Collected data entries

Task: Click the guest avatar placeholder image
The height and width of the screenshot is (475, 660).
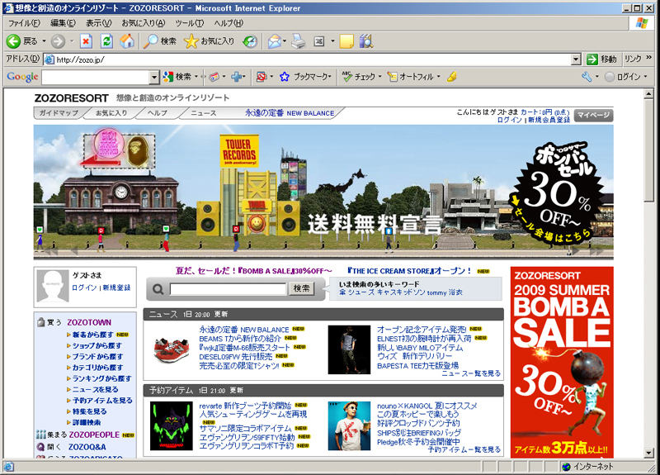Action: pos(54,287)
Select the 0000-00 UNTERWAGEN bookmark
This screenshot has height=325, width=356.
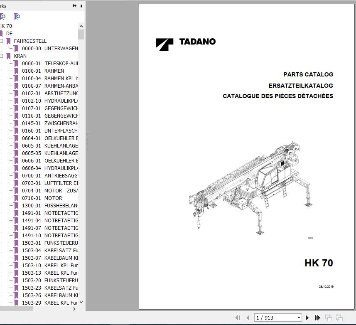coord(50,48)
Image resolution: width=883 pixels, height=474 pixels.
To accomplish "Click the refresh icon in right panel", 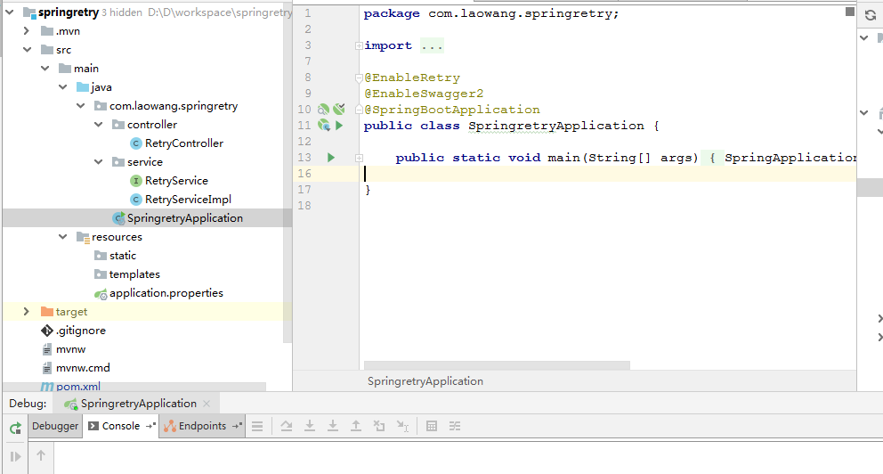I will click(870, 15).
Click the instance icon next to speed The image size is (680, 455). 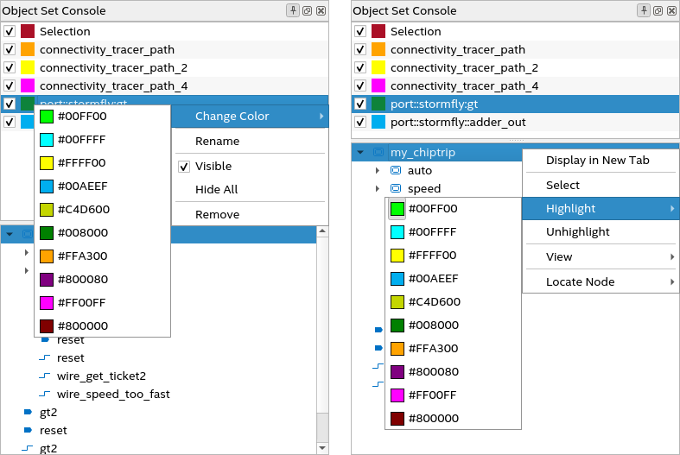(x=396, y=188)
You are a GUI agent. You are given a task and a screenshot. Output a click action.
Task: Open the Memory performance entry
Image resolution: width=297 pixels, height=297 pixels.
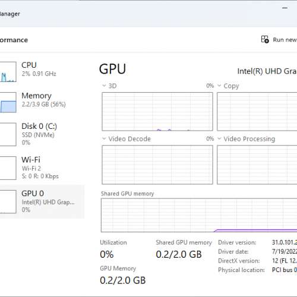point(42,102)
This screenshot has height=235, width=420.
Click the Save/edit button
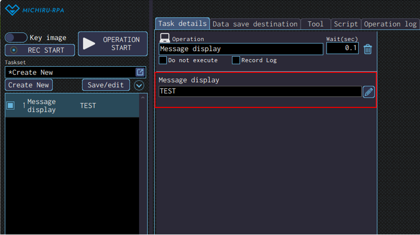106,85
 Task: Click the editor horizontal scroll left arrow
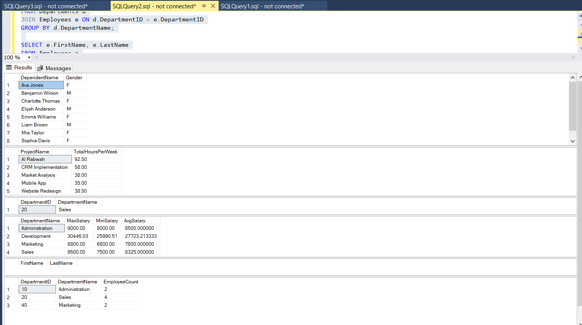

EXERCISE INSTRUCTIONS: Leaving the pictures aside, transcribe exactly the lines from the one containing "You are a GUI" to the final line of the entries above, both ends included.

ANSWER AREA:
You are a GUI agent. You are given a task and a screenshot. Output a click action.
Task: Open the Memory performance entry
Image resolution: width=297 pixels, height=297 pixels.
point(42,102)
This screenshot has height=235, width=420.
Click the Save/edit button
106,85
 Task: Click the editor horizontal scroll left arrow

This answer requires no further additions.